#### [Passage extrait]
━━━━━━━━━━━━━━━━━━━━
“Take me away to better days”, un événement hommage à Gaïa Fodoulian
12/07/2022|Héloïse Uberti
Le drame du 4 août 2020 n’a pas seulement détruit Beyrouth, il a ravagé les cœurs de milliers de libanais. Celui de Annie Vartivarian est encore à vif, deux ans plus tard : sa fille, Gaïa, fait partie des 208 victimes de l’explosion. Elle avait 29 ans, la vie devant elle, le cœur plein de rêves et de projets en tout genre. Mais tout a été stoppé net ce jour où elle est partie dans un voyage dont elle n’est pas revenue.
Sa mère, Annie, croyait en elle, en ses projets. Trois jours seulement après sa mort, elle décide de les reprendre, comme un héritage qu’elle aurait reçu, et de poursuivre le travail de sa fille en sa mémoire. Gaïa avait monté une galerie virtuelle destinée à créer des ponts entre l’art et le design, à rassembler les créativités. Le lancement d’Art Design Lebanon devait avoir lieu en octobre 2020. En lutte contre sa douleur, Annie met aujourd’hui toute sa force au service de la galerie et de la fondation Gaïa Fodoulian Association, qui vient en aide aux animaux, une cause pour laquelle la jeune fille était particulièrement sensible. Une vente aux enchères organisée à Sursock le 20 juillet permettra à Annie de récolter des fonds pour Gaïa Fodoulian Association.
Rencontre avec cette mère au courage inébranlable, résolue à maintenir vivante la mémoire de sa fille.
Personne d’autre que vous ne pourrait mieux nous parler de Gaïa. Pourriez-vous nous la décrire ?
Gaïa avait une très belle douceur. Tous ceux qui l’ont connue le disent. Quand elle avait 4 ans, je lui ai demandé ce qu’elle voudrait être quand elle sera grande, elle m’avait répondu « maman ». Ce qui est amusant, c’est que la signification de son prénom est liée à la maternité. Elle n’a jamais pu être mère malheureusement, mais toute cette affection, cette tendresse qu’elle avait en elle, elle les partageait avec toutes les personnes qui l’entouraient.
━━━━━━━━━━━━━━━━━━━━
#### [Données fournies]
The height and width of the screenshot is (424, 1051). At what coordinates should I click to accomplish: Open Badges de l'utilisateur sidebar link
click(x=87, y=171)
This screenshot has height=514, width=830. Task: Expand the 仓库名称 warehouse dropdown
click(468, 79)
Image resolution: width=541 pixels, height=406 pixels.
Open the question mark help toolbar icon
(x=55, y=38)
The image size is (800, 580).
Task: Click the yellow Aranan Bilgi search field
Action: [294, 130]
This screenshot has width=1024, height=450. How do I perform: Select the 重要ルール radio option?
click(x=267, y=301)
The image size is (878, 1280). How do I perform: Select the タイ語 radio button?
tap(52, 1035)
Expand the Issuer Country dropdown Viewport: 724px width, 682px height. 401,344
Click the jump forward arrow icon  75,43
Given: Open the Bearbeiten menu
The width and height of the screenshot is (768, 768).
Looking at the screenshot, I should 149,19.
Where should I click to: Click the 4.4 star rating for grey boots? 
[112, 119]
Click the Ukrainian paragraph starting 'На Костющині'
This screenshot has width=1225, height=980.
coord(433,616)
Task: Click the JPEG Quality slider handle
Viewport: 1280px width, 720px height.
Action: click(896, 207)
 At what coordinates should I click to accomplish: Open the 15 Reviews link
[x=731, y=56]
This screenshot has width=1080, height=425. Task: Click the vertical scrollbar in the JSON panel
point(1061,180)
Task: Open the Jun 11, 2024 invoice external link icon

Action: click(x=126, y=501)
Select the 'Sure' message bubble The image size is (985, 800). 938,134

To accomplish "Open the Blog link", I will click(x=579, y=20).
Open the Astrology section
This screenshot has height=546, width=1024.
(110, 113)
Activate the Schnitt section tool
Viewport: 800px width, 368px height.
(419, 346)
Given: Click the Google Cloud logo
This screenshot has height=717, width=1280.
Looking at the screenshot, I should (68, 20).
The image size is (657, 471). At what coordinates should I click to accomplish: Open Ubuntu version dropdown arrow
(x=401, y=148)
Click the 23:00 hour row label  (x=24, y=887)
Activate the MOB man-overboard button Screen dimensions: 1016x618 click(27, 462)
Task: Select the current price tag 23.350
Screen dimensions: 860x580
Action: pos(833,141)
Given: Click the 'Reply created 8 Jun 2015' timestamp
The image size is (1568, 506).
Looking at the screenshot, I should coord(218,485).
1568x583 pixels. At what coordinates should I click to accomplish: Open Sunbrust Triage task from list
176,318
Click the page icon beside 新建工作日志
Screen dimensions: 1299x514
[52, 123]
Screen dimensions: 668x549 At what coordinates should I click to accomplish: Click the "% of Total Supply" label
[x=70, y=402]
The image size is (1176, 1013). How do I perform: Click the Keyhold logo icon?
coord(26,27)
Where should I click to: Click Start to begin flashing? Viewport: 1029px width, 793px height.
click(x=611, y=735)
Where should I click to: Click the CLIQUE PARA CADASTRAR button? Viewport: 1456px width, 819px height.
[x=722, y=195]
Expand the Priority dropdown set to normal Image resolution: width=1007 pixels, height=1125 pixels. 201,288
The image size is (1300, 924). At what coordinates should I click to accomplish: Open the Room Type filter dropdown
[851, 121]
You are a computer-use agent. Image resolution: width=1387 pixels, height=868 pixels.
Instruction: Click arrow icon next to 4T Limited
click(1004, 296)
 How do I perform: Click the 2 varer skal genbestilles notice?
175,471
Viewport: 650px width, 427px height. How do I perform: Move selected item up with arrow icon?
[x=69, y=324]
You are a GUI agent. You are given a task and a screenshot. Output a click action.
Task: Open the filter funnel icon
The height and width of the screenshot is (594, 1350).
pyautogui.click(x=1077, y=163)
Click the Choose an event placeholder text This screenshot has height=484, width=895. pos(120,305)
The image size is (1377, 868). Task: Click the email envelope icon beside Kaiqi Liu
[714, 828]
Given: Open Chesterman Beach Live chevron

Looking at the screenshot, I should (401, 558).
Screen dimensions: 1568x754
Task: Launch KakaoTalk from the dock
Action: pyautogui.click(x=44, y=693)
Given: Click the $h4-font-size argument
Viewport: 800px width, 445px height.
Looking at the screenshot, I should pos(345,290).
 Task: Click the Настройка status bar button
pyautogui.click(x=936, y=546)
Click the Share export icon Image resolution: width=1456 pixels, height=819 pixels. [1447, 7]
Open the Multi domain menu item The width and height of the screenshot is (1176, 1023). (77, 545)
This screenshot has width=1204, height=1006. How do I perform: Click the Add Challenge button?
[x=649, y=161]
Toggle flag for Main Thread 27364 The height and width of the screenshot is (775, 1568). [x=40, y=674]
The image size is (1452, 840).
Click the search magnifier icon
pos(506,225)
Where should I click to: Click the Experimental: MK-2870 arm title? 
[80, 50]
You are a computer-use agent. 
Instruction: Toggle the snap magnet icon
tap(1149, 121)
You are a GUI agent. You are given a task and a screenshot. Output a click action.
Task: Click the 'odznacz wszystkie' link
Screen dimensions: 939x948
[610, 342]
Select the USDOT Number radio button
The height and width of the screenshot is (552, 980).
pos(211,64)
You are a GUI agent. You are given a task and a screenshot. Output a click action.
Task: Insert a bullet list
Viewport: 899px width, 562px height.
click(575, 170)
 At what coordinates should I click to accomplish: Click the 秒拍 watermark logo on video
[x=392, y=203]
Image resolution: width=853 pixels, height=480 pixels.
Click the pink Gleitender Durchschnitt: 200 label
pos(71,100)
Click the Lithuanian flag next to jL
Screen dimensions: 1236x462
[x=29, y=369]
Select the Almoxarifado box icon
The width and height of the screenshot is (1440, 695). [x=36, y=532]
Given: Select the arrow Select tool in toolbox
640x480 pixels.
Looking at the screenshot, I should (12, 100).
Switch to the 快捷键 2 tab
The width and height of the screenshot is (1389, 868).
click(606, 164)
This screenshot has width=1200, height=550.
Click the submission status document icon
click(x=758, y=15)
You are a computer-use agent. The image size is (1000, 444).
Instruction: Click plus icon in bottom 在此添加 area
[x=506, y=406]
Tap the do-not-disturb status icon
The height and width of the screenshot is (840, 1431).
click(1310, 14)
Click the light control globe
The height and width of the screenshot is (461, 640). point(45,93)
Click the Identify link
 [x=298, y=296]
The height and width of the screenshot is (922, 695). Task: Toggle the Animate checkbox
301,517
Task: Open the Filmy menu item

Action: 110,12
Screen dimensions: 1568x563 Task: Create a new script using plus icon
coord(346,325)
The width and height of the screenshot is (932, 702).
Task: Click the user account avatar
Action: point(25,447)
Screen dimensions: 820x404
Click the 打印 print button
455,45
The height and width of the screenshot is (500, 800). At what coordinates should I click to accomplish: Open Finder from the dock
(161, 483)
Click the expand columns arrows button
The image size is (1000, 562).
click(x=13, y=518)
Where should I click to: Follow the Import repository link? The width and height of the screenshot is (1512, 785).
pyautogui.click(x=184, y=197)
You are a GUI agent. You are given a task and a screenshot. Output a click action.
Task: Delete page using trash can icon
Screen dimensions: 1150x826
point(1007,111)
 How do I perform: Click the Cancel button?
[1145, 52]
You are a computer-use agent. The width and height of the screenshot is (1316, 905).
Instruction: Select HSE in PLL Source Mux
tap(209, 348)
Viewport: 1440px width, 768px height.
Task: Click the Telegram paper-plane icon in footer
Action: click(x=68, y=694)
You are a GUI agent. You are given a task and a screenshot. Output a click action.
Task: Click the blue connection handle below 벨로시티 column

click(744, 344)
━━━━━━━━━━━━━━━━━━━━
#### [Travail à faire]
(1) Mets sous forme de liste JSON de chaînes les lignes de la liste, du début jusqu'à la ligne contenant « Looking at the screenshot, I should (68, 20). » incluse, à raison d'une chaîne par ligne et sans les lignes vides.
(2) Poursuis le texte sur Gaïa Fodoulian à partir de l'endroit où il s'arrête.
Le texte et la liste n'ont aucun rapport entre eux.

#### [Résultats attendus]
(1)
[
  "The height and width of the screenshot is (424, 1051). At what coordinates should I click to accomplish: Open Badges de l'utilisateur sidebar link",
  "click(x=87, y=171)",
  "This screenshot has height=514, width=830. Task: Expand the 仓库名称 warehouse dropdown",
  "click(468, 79)",
  "Image resolution: width=541 pixels, height=406 pixels.",
  "Open the question mark help toolbar icon",
  "(x=55, y=38)",
  "The image size is (800, 580).",
  "Task: Click the yellow Aranan Bilgi search field",
  "Action: [294, 130]",
  "This screenshot has width=1024, height=450. How do I perform: Select the 重要ルール radio option?",
  "click(x=267, y=301)",
  "The image size is (878, 1280). How do I perform: Select the タイ語 radio button?",
  "tap(52, 1035)",
  "Expand the Issuer Country dropdown Viewport: 724px width, 682px height. 401,344",
  "Click the jump forward arrow icon  75,43",
  "Given: Open the Bearbeiten menu",
  "The width and height of the screenshot is (768, 768).",
  "Looking at the screenshot, I should 149,19.",
  "Where should I click to: Click the 4.4 star rating for grey boots? ",
  "[112, 119]",
  "Click the Ukrainian paragraph starting 'На Костющині'",
  "This screenshot has width=1225, height=980.",
  "coord(433,616)",
  "Task: Click the JPEG Quality slider handle",
  "Viewport: 1280px width, 720px height.",
  "Action: click(896, 207)",
  " At what coordinates should I click to accomplish: Open the 15 Reviews link",
  "[x=731, y=56]",
  "This screenshot has width=1080, height=425. Task: Click the vertical scrollbar in the JSON panel",
  "point(1061,180)",
  "Task: Open the Jun 11, 2024 invoice external link icon",
  "Action: click(x=126, y=501)",
  "Select the 'Sure' message bubble The image size is (985, 800). 938,134",
  "To accomplish \"Open the Blog link\", I will click(x=579, y=20).",
  "Open the Astrology section",
  "This screenshot has height=546, width=1024.",
  "(110, 113)",
  "Activate the Schnitt section tool",
  "Viewport: 800px width, 368px height.",
  "(419, 346)",
  "Given: Click the Google Cloud logo",
  "This screenshot has height=717, width=1280.",
  "Looking at the screenshot, I should (68, 20)."
]

(2)
Elle était extrêmement intuitive, d’une grande sensibilité. Tout ce qu’elle faisait était guidé par son intuition. Le jour de son décès, elle a publié sur Facebook une photo d’elle, ce qu’elle ne faisait jamais habituellement, avec la légende « Everyone is the creator of one’s own faith ». Un message aux airs de prémonition, quelques heures avant sa mort.
Cette intuition, cet héritage de Gaïa, vous guide aujourd’hui ?
Je ne suis pas suffisamment calme intérieurement pour me laisser porter par mes intuitions, comme Gaïa l’aurait fait. Mais tout de même, j’observe souvent que les choses se déroulent d’une façon extrêmement fluide, facile, sans que je ne puisse toujours l’expliquer. Alors je me dis que Gaïa est présente avec nous, et qu’elle nous inspire de là où elle est. Certains miracles ne viennent pas de nulle part. Rien que le lieu de la vente par exemple… Il y a six mois, lorsque j’ai eu l’idée d’organiser une vente aux enchères, j'ai pensé à Sursock. Mais le musée ne devait pas ouvrir avant la fin de l’année 2022, il était donc impossible d’organiser quoi que ce soit d’ici là. Le mois dernier, je suis passée devant par hasard, et j’ai vu des personnes qui s’activaient à l’intérieur. Alors je suis entrée, et j’ai demandé de nouveau si je pouvais organiser la vente dans le musée. C’était par hasard, vraiment. Je m’attendais à ce qu’ils me fassent la même réponse. Mais ils m’ont dit oui !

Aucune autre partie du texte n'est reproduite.